Bugün iki konu var aklımda kalan:
1. Bir anma ilanı: Siz ne yapıyorsunuz bilmem ama ben bir gazeteyi elime aldığımda oraya basılı her sözcüğü okurum. Vefat ilanları da buna dahil. Onlardan da çok şey öğrenirim, kim kimin nesiymiş gibi… Dün bir anma ilanı dikkatimi çekti, içime oturdu. Fikret adında biri Ayşe’sine seslenmiş: “Bugün sensiz geçen uzun beş yılın sonu. Seni çok ama çok özlüyorum…” Fikret’in “uzun beş yıl”ındaki “uzun”da o kadar çok “u” harfi vardır ki, saymak mümkün değildir eminim.. Ya da özlemini dile getirdiği “çok” sözcüğü zihninde milyonlarcadır.
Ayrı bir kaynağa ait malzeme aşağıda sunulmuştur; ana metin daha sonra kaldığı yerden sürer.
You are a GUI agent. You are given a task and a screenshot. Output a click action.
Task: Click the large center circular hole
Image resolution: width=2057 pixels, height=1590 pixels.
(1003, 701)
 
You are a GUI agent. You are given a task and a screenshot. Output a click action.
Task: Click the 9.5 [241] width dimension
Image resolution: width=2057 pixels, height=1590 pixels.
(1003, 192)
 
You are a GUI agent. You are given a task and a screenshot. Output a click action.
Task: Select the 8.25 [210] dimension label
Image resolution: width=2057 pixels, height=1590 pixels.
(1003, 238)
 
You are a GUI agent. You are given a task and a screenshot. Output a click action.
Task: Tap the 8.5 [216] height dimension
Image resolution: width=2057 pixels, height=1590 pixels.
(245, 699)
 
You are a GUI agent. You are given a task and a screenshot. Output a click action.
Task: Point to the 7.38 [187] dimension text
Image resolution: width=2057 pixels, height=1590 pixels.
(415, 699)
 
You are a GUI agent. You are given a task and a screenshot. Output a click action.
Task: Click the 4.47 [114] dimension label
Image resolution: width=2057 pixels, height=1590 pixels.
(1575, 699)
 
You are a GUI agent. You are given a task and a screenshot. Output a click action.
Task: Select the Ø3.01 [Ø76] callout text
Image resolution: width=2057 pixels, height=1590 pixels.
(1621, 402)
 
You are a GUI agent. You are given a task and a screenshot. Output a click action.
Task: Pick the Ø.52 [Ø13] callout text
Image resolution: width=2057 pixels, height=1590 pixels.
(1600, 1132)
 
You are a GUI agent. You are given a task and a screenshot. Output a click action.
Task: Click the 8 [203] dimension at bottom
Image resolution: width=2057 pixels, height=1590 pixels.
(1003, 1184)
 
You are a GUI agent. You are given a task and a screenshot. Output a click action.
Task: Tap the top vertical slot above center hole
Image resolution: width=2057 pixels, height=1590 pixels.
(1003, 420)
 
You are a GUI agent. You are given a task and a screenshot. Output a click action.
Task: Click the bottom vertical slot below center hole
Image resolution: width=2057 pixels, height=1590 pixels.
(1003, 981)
Sevgililer gününde yitirmiş sevgilisini. Her zamansız biten ilişki, her yarıda kalan aşk insanın sürekli kendini yutan girdabıdır diye düşünürüm. Sabırdan başka bir şey dilenemez…

2.Bozuk saat bile günde iki kez doğruyu gösterir sözü: Avrupa Parlamentosu Liberal Grup üyesi İngiliz Parlamenter Andrew Duff Türkiye’ye karşı sert tavrıyla bilinir. Kimbilir belki de dedelerinden biri Kurtuluş Savaşı sırasında Ege’ye dökülmüştür. Bu kez de demiş ki “Kıbrıs sorunu çözülmezse Türkiye’nin AB katılım süreci biter.” Hani bir akademisyen olmanın sorumluluğu olmasa “Çok umurumdaydı” diyesim geliyor. Onların çözüm önerileri malumunuz, ver kurtul. Bizimki öyle değil. Yani en azından eskiden öyle değildi. Dolayısıyla Duff’un baktığı yön başka, bizimki başka da olsa bu defa haklı, Kıbrıs sorunu (eşit haklarla) çözülmezse AB’ye katılım sürecimiz bitsin zaten.